Aslında sorunun kendisi darbe değil, darbenin hedef, zaman ve mekan açısından icazet alıp almaması idi. Yani kabul gören ve görmeyen darbeler söz konusu idi. Kabul gören darbeler sonuçları itibariyle ömürlerini otuz yıl, kırk yıl hatta daha fazla sürdürebilmekteydi. Örnek; 12 Eylül..
12 Eylül uygulamaları bu gün yaşamın her alanında kendisini göstermekte. Çalışma yaşamında dönemin yasaları hâlâ geçerli. Dönemin uygulaması, teşeronlaştırma uygulamalarının girmediği, nüfus etmediği yer kalmadı gibi bir şey.

En son yaşanan iki olay net bir örnek olarak önümüzde durmakta. 12 Mayıs 2010 tarihinde Zonguldak'ta bir madende, grizu patlaması sonucu ölen 2 mühendis ve 28 işçi, görülen dava sonucunda suçlu bulunurlarken, devletin yetkili, sorumlu kişileri ile taşeron Firma sahipleri ise suçsuz bulundular...

Zonguldak 2. Ağır Ceza Mahkeme'si ilk bilirkişi raporunu by-pass ederek, Ankara 10.Ağır Ceza ile paslaşmış, yeni bilirkişi heyeti tespit edilmiş ve sonuçta yeni heyet eski raporun tersine işverenleri aklarken işgörenleri suçlu bulmuştur. İkinci heyetin çok ilginç bir saptaması raporlarına gerekçe oluşturuyor; “Kaçınılmazlık Faktörü”.. Sözün özü olay kaçınılmazdı denmekte. Sizce bu saptama, İslam dünyasında sıkça kullanılan bir sözü;

“Kaderden kaçılmaz”sözünü çağrıştırmıyor mu?

Bu günlerde benzer olaylar sık sık tekrarlanıyor. Anımsayın, Erzurum'da baraj göletinde arızaya gönderilip, öldürülen işçiler de % 50 oranında suçlu bulundular.

Kıdem tazminatlarına göz dikilen, sendikal hakları birer birer ellerinden alınan, grev hakları ertelenen -buna karşı çıkınca da işinden olan- işçiler, emperyalist-kapitalist zalimlerin nezdinde hep suçlular. Ölüleri bile..

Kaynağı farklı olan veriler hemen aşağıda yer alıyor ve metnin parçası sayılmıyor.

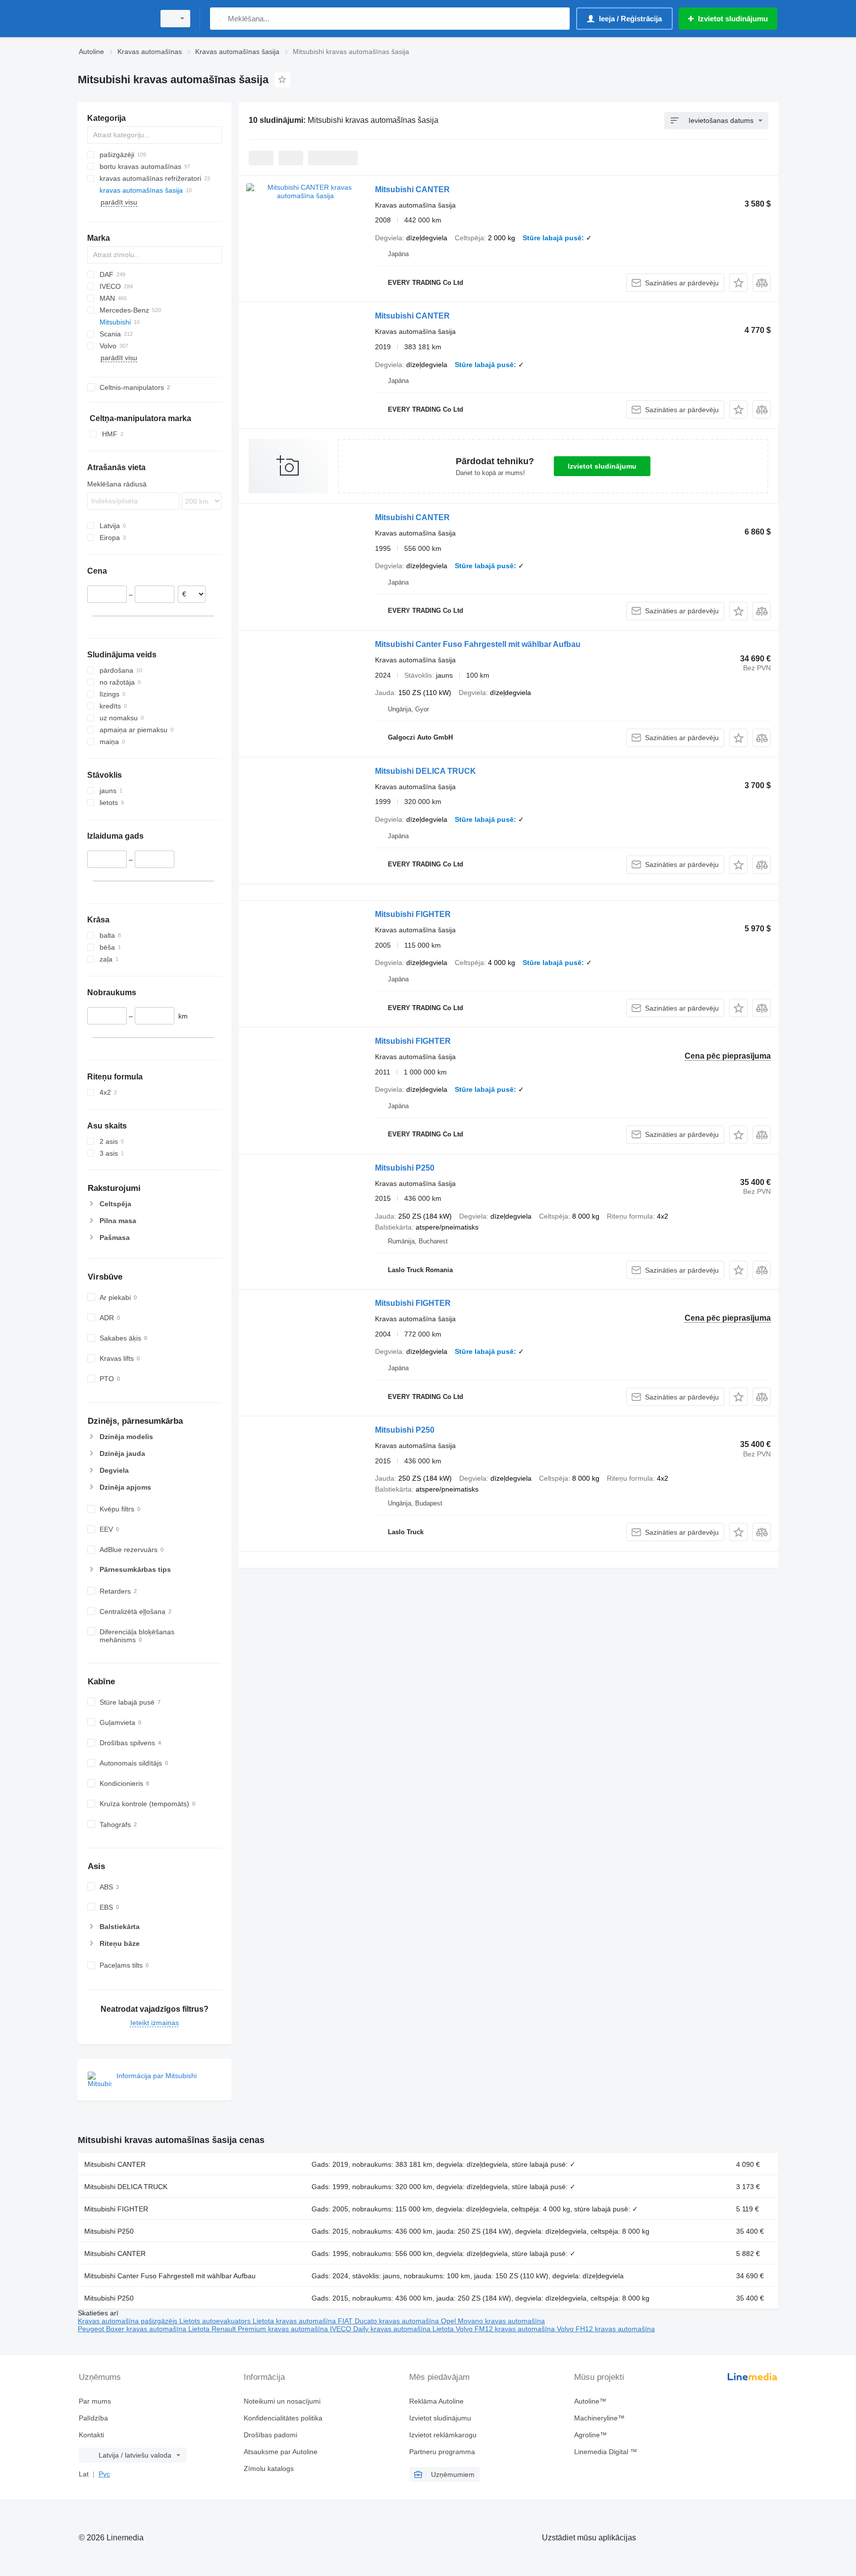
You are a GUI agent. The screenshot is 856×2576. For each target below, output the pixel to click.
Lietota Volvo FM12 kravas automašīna (494, 2329)
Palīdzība (93, 2418)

Şüphesiz bu yalnız Türkiye'ye özgü bir şey değil. Geçtiğimiz günlerde, Güney Afrika'da İngiliz Platin devi Lonmin'in Marakana madenlerindeki üç bin işçi ücretlerine zam ve sendikal haklar isteyince askerlerce kurşunlandılar ve 34'ü kurşunlarla olmak üzere 44 işçi öldürüldü.

Sonra ne mi oldu? Savcılar madencileri ırk ayrımcılığı dönemine ait ''ortak amaç'' doktrinine dayanarak suçladılar. Yani G.Afrika'nın 12 Eylül'ü hâlâ sürmekte. Görünürde ırkçılık kalktı,demokrasi geldi, Mandela ödüller aldı, dünya vicdanını temizledi. Lakin, söz konusu emeğin hakları olunca, çalışana demokrasi değil Apartheid yasaları.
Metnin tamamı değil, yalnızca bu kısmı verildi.